最初に骨組みを組み立てる。木材を釘でとめるのではなく、組み手で繋げる8本の木材を木工用ボンドで貼りあわせてスマートに出来上がった。次は照明の製作。基板に抵抗2本、そのあと、ダイオード、マイコン、コンデンサ、レギュレータ、トランジスタと決められた位置にハンダ付けする。
 ハンダ付けなど、とおーーい昔にほんの少し触った程度。ハンダゴテを微細な部分にあて、ハンダをジュワと流す。「練習しましょう」とサンプルの基板にコテをあて「1、2」と数えて温度を上げ、ハンダを近づけ、溶かし、接続する、を繰り返す。慣れないことでかなりの集中力と根気が必要だ。作業しながら、確実に取り付けているかのチェックはどうするのか気になって質問すると「目視です」との答え。
基板から浮き上がっていないか?、取り付けの方向は?、電気だから+-を間違えたら?と心配になるけど、先生はどこ吹く風という感じで参加者の手元を見ているような、いないような。

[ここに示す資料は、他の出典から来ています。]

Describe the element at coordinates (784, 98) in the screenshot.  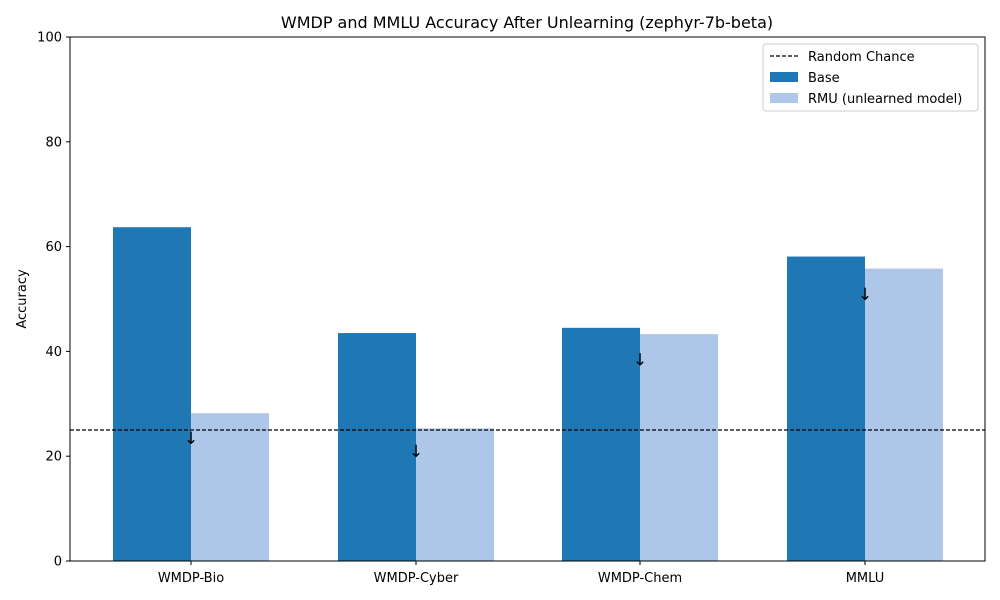
I see `legend-swatch-rmu` at that location.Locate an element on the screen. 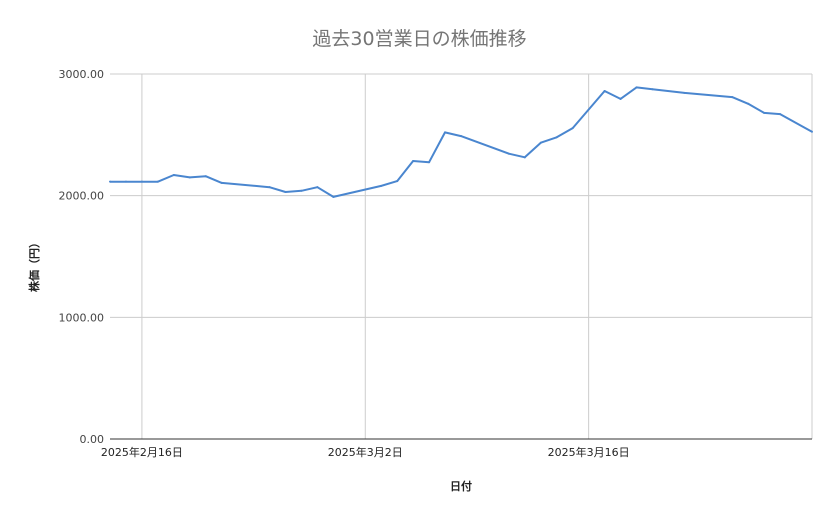  y-tick-label: 3000.00 is located at coordinates (82, 74). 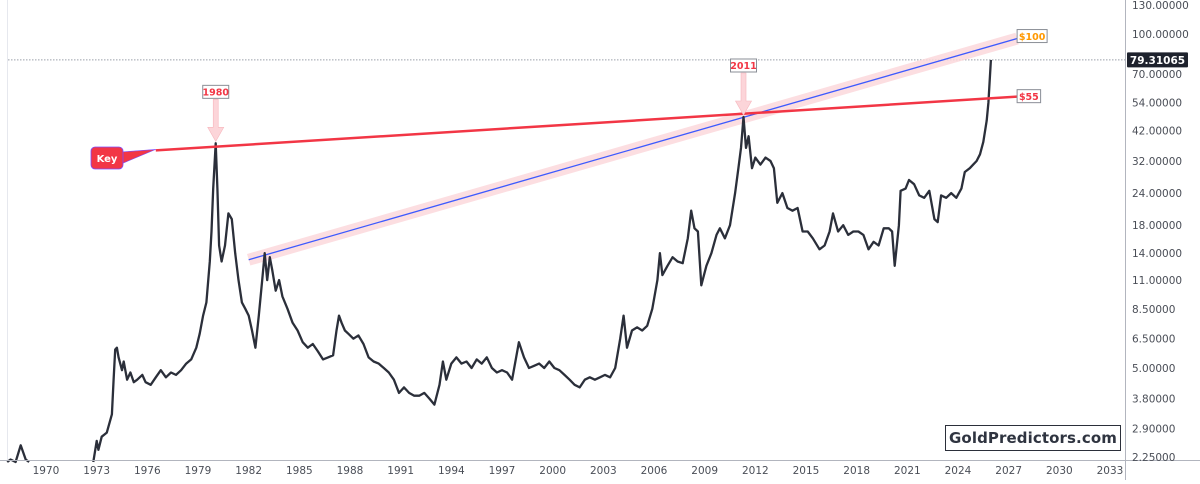 I want to click on x-tick-label: 1982, so click(x=248, y=471).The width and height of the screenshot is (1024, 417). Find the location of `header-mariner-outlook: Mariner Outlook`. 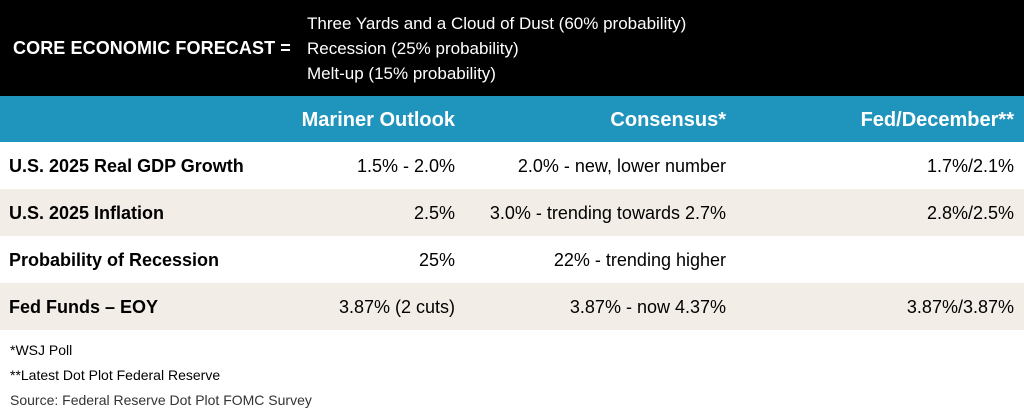

header-mariner-outlook: Mariner Outlook is located at coordinates (378, 120).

「これでいいのでしょうか?」とおそるおそる差し出すと、「いいですね、北朝○製ではないですよ」と冗談を飛ばされる。
だんだんコツをつかみ、「先生、メイドインジャパンのつもりですが・・・」と言いながらチェックして頂いたりしながら作業が進む。LEDを6つと電源コネクタを取り付けLEDが点滅するか確認する。点灯した時は嬉しくて思わず手を叩きたくなる。でも、無事に工程が進んだからと安心してはいけない。電池ボックスと配線をつなぎ、アクリル板で囲み、このボックスに貼って完成。
「急いで下さい。木枠に絵や文字を書いた和紙を貼りあわせ行燈を完成させて下さい」と檄が飛ぶ。終了時間が近づく。
大慌てで和紙を選び、貼った。やっと出来たと思った時、心地よい疲れを感じた。